With the object of smothering the national spirit, the power of the Polish nobility and clergy was curtailed, the German language began to take the place of Polish in schools and public business, special encouragements were given to Prussian settlers in the country, and the Polish officials were replaced by Prussians. For a while under Frederick William IV. (1840) a more liberal policy was pursued, but an insurrectionary movement in 1848 caused to be administered to the Poles a redoubled dose of Germanization. This continued to be the fixed policy of Bismarck, who avowedly did all he could to stamp out any sense of national existence in the Poles, and to absorb them in his work of uniting Germany. Religion and language are two of the strongest ties which hold together those of the same blood, and Bismarck set to work to loosen these, even as did the Young Turks when they ordered that a translation into Turkish should be made of the Koran, to be used in mosques, and that the prayer for the Caliphate should be recited no longer in Arabic.[4] Polish bishops were imprisoned, church-schools and charitable institutions managed by the clergy were closed, endowments were confiscated, and parishes deprived of their pastors. The tie of language was similarly dissolved, and between 1870 and 1874 Polish was no longer permitted to be taught in second-grade schools, and German took its place, so that the next generation it was hoped, would grow up without any literary knowledge, at any rate, of their own tongue. German was similarly made the sole official language, and the whole of the administration of the country, legal and political, was carried on in that tongue. Simultaneously Poles were prohibited from holding any government post, and the names of Polish towns were Germanized.
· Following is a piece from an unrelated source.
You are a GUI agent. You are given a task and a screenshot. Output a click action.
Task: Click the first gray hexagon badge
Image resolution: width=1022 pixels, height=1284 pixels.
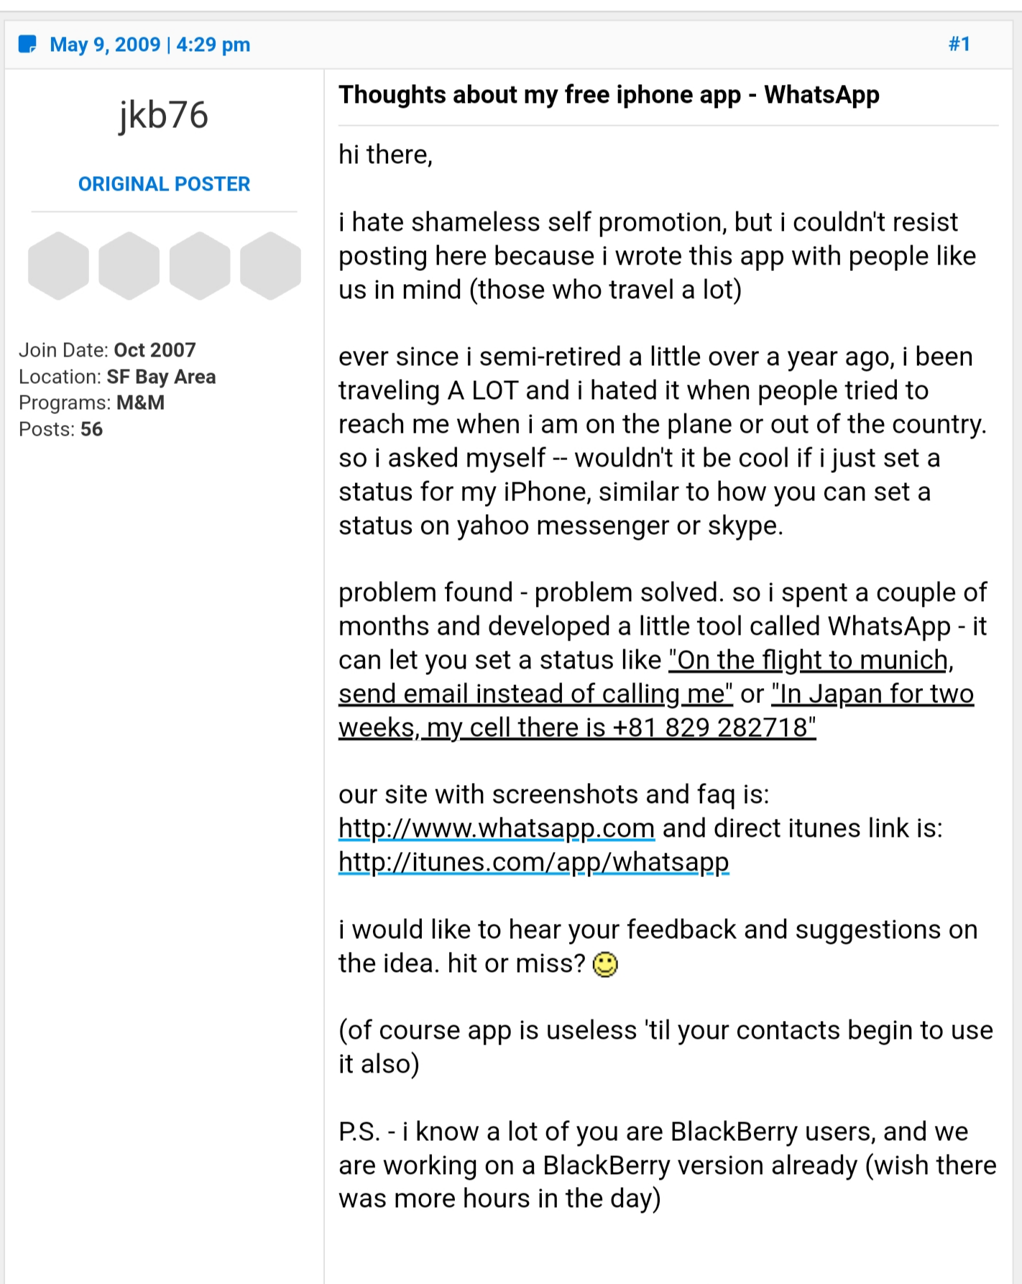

The Polish population, as was found by the census of 1880, was increasing more rapidly than the German in Prussian Poland, and fresh steps were necessary for its suppression. All Poles, subjects of Austria and Russia, were therefore expelled from Prussian Poland, and in 1886 Prussia voted the sum of 100 million marks for the purchase of land from Polish proprietors, and the settlement on these lands of Germans. Next year the complete elimination of the Polish language from all schools was effected and German was made the only language for religious instruction of Polish children. With the dismissal of Bismarck in 1890 the rigidity of these restrictions was relaxed for a few years, but in 1894 an even more active propaganda for the Germanization of Prussian Poland was organized by the “Ostmarken Verein,” or Hakatist Association (so called after the initials of its founders Hannemann, Kennemann, and Tiedemann). Another 100 million marks was voted in the Prussian Diet for the purchase of Polish lands and the settlement thereon of German Colonists, and these were introduced into villages in solid blocks with their mayor and their Protestant church. By the aid of the state grants these settlers acquired their land at ludicrously low prices, but were not permitted to part with it again to Polish proprietors, and a couple more regulations rounded off the general policy, the total effect of which was to forbid Poles either to acquire land or to erect houses. A further grant of 125,000,000 marks was voted in 1908 for fresh acquisition of land and the establishment of German settlers. Territorially the result of these measures was entirely satisfactory from a German point of view, for in 1912, a quarter of the whole territory nationally Polish and inhabited by Poles was owned by Germany.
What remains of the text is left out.